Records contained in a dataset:
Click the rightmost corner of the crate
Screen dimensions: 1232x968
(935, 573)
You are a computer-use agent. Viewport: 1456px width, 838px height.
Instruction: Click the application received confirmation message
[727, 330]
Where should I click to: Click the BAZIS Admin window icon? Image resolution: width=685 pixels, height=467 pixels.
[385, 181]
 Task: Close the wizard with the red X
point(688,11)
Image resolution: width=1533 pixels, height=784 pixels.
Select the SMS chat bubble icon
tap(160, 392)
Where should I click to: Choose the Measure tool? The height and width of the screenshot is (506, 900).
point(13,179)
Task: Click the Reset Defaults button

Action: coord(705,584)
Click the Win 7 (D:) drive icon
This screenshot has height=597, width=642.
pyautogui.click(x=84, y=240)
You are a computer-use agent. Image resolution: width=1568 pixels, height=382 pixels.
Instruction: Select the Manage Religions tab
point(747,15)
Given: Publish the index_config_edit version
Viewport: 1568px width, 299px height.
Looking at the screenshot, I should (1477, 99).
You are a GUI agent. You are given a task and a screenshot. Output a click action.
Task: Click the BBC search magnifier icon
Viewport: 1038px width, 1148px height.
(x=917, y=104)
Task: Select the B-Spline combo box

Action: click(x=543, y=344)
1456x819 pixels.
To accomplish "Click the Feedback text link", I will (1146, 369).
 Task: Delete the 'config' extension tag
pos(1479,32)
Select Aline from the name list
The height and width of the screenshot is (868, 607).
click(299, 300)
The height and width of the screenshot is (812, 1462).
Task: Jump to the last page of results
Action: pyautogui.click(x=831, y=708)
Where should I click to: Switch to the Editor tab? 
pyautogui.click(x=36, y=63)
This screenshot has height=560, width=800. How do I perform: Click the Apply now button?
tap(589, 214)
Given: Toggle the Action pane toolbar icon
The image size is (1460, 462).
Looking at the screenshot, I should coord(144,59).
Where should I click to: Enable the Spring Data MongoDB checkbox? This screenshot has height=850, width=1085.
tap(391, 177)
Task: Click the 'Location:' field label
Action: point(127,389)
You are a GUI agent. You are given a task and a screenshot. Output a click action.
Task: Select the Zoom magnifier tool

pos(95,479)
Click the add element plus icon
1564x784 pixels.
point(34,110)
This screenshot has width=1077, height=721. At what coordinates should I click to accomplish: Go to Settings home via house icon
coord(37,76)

## Exercise requirements
Write out every one of the records above, word for word.

## Response to this exercise
Click the rightmost corner of the crate
Screen dimensions: 1232x968
(935, 573)
You are a computer-use agent. Viewport: 1456px width, 838px height.
Instruction: Click the application received confirmation message
[727, 330]
Where should I click to: Click the BAZIS Admin window icon? Image resolution: width=685 pixels, height=467 pixels.
[385, 181]
 Task: Close the wizard with the red X
point(688,11)
Image resolution: width=1533 pixels, height=784 pixels.
Select the SMS chat bubble icon
tap(160, 392)
Where should I click to: Choose the Measure tool? The height and width of the screenshot is (506, 900).
point(13,179)
Task: Click the Reset Defaults button

Action: coord(705,584)
Click the Win 7 (D:) drive icon
This screenshot has height=597, width=642.
pyautogui.click(x=84, y=240)
You are a computer-use agent. Image resolution: width=1568 pixels, height=382 pixels.
Instruction: Select the Manage Religions tab
point(747,15)
Given: Publish the index_config_edit version
Viewport: 1568px width, 299px height.
Looking at the screenshot, I should (1477, 99).
You are a GUI agent. You are given a task and a screenshot. Output a click action.
Task: Click the BBC search magnifier icon
Viewport: 1038px width, 1148px height.
(x=917, y=104)
Task: Select the B-Spline combo box

Action: click(x=543, y=344)
1456x819 pixels.
To accomplish "Click the Feedback text link", I will (1146, 369).
 Task: Delete the 'config' extension tag
pos(1479,32)
Select Aline from the name list
The height and width of the screenshot is (868, 607).
click(299, 300)
The height and width of the screenshot is (812, 1462).
Task: Jump to the last page of results
Action: pyautogui.click(x=831, y=708)
Where should I click to: Switch to the Editor tab? 
pyautogui.click(x=36, y=63)
This screenshot has height=560, width=800. How do I perform: Click the Apply now button?
tap(589, 214)
Given: Toggle the Action pane toolbar icon
The image size is (1460, 462).
Looking at the screenshot, I should coord(144,59).
Where should I click to: Enable the Spring Data MongoDB checkbox? This screenshot has height=850, width=1085.
tap(391, 177)
Task: Click the 'Location:' field label
Action: point(127,389)
You are a GUI agent. You are given a task and a screenshot. Output a click action.
Task: Select the Zoom magnifier tool

pos(95,479)
Click the add element plus icon
1564x784 pixels.
point(34,110)
This screenshot has width=1077, height=721. At what coordinates should I click to accomplish: Go to Settings home via house icon
coord(37,76)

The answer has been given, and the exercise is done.